Say we have two sequences of integers $a = \{a_1 \dots a_n\}$ and $b = \{b_1 \dots b_n\}$, where $a_i, b_i \in \mathbb{Z}_q$, but we know some value $p<q$ such that $0 \leq a_i < p$.
We want to compute the cyclic convolution of these sequences over the larger field $\mathbb{Z}_q$ ($a \circledast b$). Naively, we could compute an FFT for each sequence, multiply component-wise, and then compute the inverse FFT. This takes 3 FFT's of length $n$, and $n$ $q$-bit multiplications.
Now, imagine that we keep $a$ fixed but want to compute the cyclic convolution against many different $b$'s. Assume that we are given the $b$'s in FFT form, and can produce a result in FFT form.
Then we can precompute and store the FFT of $a$, and our runtime will be quite fast, since we no longer need to compute any FFT's. Our storage will be $n \log q$ bits, for the FFT form of $a$ over $\mathbb{Z}_q$.
Can we exploit the fact that $p<q$ to reduce our storage costs? Specifically, can we store only $\approx n \log p$ bits about $a$, and still compute the convolutions with only $n$ $q$-bit multiplications? It's ok to impose some requirements of $p$ or $q$ (ex: $p|q$, $q$ is prime), or even drop use of the FFT altogether and use some other evaluation form that takes $O(n^2)$ to convert from or to.
Here's a solution that works for some values of $n,p,q$:
Assume $q=\Pi_i q_i$ for several prime $q_i < p$ for $i \in [1,k]$. Choose a modulus $M \ge np^2$. By CRT, we can decompose the convolution between $a$ and $b$ into $k$ convolutions, each between $a$ and $b \bmod q_i$. By our choice of $M$ and because $q_i < p$, we can just do each of these convolutions over $\Bbb Z_M$. The reason this works is that, over the integers, a convolution between $b \bmod q_i$ and $a$ can produce a maximum value of $np^2$, so we will not wrap around $M$ when computing over $\Bbb Z_M$. Then we can reduce the mod $M$ results mod $q_i$, and apply the CRT to recover the value mod $q$.
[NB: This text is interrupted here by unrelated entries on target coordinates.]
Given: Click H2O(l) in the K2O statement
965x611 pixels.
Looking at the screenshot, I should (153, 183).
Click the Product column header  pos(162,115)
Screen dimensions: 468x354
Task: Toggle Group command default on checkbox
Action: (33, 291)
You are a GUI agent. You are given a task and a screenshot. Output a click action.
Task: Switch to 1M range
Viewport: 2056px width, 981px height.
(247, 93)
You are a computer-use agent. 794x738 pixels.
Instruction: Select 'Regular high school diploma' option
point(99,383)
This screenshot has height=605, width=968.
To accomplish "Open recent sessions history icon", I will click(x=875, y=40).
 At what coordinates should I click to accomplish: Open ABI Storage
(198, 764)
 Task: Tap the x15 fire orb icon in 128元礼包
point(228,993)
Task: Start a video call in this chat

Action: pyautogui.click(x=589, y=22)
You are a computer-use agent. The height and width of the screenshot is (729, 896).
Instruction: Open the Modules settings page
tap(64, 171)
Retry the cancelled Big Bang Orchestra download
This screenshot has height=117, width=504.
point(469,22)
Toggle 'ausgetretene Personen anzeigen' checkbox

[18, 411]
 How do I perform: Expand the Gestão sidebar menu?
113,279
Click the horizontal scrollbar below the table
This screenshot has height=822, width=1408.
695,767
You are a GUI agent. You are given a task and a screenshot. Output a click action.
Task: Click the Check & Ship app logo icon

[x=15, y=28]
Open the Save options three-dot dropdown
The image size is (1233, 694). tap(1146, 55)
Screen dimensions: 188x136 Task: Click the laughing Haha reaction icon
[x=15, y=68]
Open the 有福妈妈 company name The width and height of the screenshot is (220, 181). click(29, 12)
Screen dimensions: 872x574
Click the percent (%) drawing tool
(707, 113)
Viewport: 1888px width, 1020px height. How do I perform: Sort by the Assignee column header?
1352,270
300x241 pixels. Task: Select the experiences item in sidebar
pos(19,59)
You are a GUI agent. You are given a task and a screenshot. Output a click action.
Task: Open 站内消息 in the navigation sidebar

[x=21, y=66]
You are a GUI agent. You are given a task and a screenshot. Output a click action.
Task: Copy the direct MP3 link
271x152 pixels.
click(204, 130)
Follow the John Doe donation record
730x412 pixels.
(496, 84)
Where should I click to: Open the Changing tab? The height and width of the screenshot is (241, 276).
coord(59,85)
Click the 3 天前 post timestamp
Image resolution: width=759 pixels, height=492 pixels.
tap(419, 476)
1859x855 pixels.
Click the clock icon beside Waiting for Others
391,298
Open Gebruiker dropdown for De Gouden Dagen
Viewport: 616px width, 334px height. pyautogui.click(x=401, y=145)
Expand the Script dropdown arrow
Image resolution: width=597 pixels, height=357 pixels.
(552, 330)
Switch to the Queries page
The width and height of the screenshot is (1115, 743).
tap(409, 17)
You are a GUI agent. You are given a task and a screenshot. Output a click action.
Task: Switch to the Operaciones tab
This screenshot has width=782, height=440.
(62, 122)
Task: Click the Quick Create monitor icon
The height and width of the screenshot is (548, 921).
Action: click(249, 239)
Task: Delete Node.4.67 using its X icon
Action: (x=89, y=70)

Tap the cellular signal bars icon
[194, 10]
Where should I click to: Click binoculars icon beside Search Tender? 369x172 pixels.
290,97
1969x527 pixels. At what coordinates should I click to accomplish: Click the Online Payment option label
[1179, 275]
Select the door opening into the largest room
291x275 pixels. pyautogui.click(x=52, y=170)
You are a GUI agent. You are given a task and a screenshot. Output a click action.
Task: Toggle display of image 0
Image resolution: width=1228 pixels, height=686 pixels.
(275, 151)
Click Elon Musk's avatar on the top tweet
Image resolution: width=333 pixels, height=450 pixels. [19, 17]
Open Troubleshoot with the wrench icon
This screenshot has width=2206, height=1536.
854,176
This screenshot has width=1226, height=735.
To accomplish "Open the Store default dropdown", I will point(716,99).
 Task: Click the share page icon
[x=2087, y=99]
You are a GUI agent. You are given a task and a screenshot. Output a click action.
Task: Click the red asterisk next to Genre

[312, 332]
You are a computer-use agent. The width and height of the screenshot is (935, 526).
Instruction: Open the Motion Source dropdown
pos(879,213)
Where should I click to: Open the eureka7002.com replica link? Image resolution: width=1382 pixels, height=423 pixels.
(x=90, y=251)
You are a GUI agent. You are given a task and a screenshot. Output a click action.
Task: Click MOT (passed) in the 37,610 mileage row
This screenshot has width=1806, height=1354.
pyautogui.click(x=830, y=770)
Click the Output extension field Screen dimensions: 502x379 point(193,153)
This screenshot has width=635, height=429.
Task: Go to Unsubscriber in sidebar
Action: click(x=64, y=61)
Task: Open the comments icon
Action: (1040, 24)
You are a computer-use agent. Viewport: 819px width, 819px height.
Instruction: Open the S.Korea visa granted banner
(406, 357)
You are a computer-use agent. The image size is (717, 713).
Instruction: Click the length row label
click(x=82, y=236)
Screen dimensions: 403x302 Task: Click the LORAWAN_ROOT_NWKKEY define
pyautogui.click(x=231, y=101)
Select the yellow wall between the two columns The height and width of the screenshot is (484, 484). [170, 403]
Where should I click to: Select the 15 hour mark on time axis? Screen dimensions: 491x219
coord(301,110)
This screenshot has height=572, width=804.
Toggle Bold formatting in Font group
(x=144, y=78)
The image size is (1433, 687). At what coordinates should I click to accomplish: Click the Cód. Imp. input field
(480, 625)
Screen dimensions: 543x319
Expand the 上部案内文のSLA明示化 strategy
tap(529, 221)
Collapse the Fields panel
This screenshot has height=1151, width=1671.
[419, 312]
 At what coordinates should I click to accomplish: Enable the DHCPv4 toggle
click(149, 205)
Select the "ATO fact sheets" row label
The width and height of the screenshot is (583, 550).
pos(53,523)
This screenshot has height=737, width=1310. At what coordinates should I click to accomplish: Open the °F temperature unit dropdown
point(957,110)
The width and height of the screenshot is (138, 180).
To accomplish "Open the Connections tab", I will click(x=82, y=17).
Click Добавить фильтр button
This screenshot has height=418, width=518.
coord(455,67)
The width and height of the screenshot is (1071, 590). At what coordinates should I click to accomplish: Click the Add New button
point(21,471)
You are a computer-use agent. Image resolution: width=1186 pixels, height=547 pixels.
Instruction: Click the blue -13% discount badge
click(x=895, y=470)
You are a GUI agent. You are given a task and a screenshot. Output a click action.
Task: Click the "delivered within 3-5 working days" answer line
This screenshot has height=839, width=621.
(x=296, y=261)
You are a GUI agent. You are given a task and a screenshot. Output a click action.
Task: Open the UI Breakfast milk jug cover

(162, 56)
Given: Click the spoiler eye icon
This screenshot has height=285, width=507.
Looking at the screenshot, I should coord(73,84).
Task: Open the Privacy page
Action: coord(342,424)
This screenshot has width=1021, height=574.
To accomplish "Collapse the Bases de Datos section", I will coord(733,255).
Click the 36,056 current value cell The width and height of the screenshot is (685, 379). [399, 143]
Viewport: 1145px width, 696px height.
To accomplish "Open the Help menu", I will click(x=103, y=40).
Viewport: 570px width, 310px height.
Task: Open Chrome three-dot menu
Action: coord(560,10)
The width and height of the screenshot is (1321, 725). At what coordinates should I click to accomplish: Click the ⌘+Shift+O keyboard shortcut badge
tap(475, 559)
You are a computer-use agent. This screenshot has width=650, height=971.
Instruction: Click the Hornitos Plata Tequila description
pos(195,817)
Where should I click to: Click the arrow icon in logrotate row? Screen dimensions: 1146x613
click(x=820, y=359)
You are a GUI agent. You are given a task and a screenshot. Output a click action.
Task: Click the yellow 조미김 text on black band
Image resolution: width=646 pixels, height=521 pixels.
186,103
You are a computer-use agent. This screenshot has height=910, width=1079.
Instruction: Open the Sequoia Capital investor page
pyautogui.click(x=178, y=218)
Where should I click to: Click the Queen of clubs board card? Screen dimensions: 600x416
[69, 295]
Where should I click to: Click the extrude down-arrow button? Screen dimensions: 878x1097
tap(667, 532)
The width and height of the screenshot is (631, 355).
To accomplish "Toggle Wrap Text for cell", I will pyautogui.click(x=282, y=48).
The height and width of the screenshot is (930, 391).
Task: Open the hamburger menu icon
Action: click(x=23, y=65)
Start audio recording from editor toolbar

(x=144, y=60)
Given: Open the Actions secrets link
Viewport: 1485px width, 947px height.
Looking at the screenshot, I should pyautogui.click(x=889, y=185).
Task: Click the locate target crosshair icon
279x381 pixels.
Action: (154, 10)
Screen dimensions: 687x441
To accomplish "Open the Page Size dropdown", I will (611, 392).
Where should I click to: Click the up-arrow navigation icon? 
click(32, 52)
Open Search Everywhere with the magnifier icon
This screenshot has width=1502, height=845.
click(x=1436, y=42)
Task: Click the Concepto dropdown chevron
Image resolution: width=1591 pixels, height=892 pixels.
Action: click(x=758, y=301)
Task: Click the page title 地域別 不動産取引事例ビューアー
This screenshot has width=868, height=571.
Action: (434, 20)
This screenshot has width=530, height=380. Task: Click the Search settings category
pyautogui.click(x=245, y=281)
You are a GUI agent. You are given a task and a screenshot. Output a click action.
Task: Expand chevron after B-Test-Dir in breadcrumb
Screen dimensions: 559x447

Say we choose $M$ so that it is 'FFT friendly' - that is, it has a primitive $2n$-th root of unity. Then we can now get away with just storing the $a$ value in FFT form over $\Bbb Z_M$. This is $n \log M = n (2\log p + \log n)$ bits, which could be much less than $n \log q$ bits, depending on the values of $n, p, q$. The server must perform $k = \log q / \log p$ multiplications of $\log M$-bit words now, instead of a single $\log q$-bit multiplication. The technique works best when $q$ is much larger than $p$ and $n$.